Сердчишко у Петра Васильевича начало бешено колотиться, голова свинцово тяжелеть — надо было куда-то уходить, пока не поздно. Этим двум что… У них железо вместо нервов.

Есть не хотелось, но он все же заказал себе в вагоне-ресторане шницель, чай и медленно, вяло ел и пил, продолжая, уже мысленно, спорить со своими собеседниками (он часто мысленно спорил с людьми и это у него получалось более убедительно, более доказательно, чем если бы он спорил с кем-то с глазу на глаз). Больше раздражал Сенькин, и старик мысленно говорил ему: «Ты — баловень судьбы. И эгоист, в сущности». Он давно убедился, что споры мысленные тоже плохо действуют на него — нервируют, вызывая тяжесть в голове и даже сердцебиение, и сейчас, стараясь отвлечься, начал убеждать себя, что он не так уж и стар, правда, плешь на всей башке и виски совсем седые, на лице болезненная старческая белизна и размягченность, а вот глаза, те еще по-молодому живые, темные, влажные, а ведь главное глаза: живут глаза — живет человек.

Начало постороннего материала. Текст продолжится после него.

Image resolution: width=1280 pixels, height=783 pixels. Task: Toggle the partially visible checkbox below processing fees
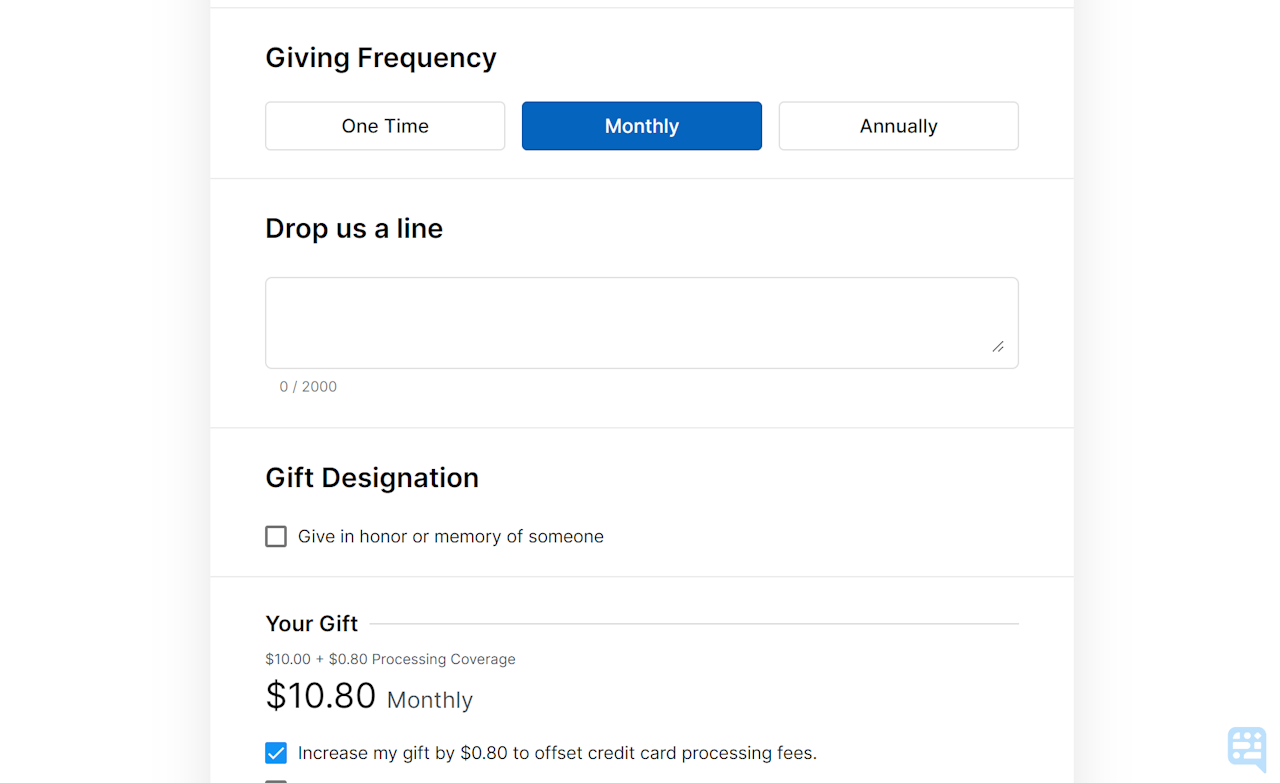click(275, 779)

Вспоминая обо всем этом назавтра, уже усмешливо, как бы между прочим, Петр Васильевич печально подумает, что у каждого поколения свои трудности, и люди каждого поколения, наверное, по-своему правы. Видимо, не надо подсчитывать, кому досталось больше трудностей и невзгод, кому меньше, и просто надо быть уступчивее и снисходительнее.

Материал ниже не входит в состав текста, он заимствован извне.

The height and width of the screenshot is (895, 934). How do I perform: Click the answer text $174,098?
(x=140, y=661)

Он вышел на тихом, заброшенном полустанке, не попрощавшись с соседями по купе, ничего не сказав им. Сестра жила в тридцати верстах отсюда, в деревне. Он много раз бывал у нее, когда-то добирался на лошадях, когда-то на попутных грузовиках, а когда-то и на своих двоих. Сегодня нет ни грузовиков, ни повозок. Не видно и людей. Древнее, осевшее в землю станционное здание грязно-желтого цвета выглядит немо, печально. Чуть в стороне, среди пышных сугробов виднеется десятка полтора изб. Мороз. Сырой ветер. Пустынно. Какой-то одинокостью и щемящей тоской, давно уже забытыми, вдруг повеяло на него, и Петр Васильевич подумал, что он, пожалуй, тоже стал каким-то слишком уж разборчивым, изнеженным. Странное дело: его как будто манили те неясные, туманные и вроде бы уже давно утраченные чувства — одинокость, бесприютность, щемящая тоска. Они были даже приятны ему, потому, наверное, что напоминали о его молодости, а молодость есть молодость (к тому же, все мы в старости склонны в той или иной степени романтизировать прошлое). Он недовольно тряхнул головой и нахмурился, как будто это были не мимолетные чувства, а какие-то внезапные, грозные призраки.

ЛИВНИ

По природе своей Петр Петрович Мошков — тихоня, но нелегкая судьбина (фронт, два ранения, послевоенная голодуха, многолетняя работа на посту председателя колхоза, что в давнюю пору было тоже не сахар, да и сейчас не больно-то легко) основательно изменила его характер, и теперь мужик этот отличался активностью, быстротой, громкоголосостью и выглядел довольно-таки суровым с виду. Но зато он знать не знал нервных болезней, так модных ныне; широкое, как лопата, лицо его всегда одинаково спокойно, ни один мускул не дрогнет, не шевельнется, хоть потолок вались.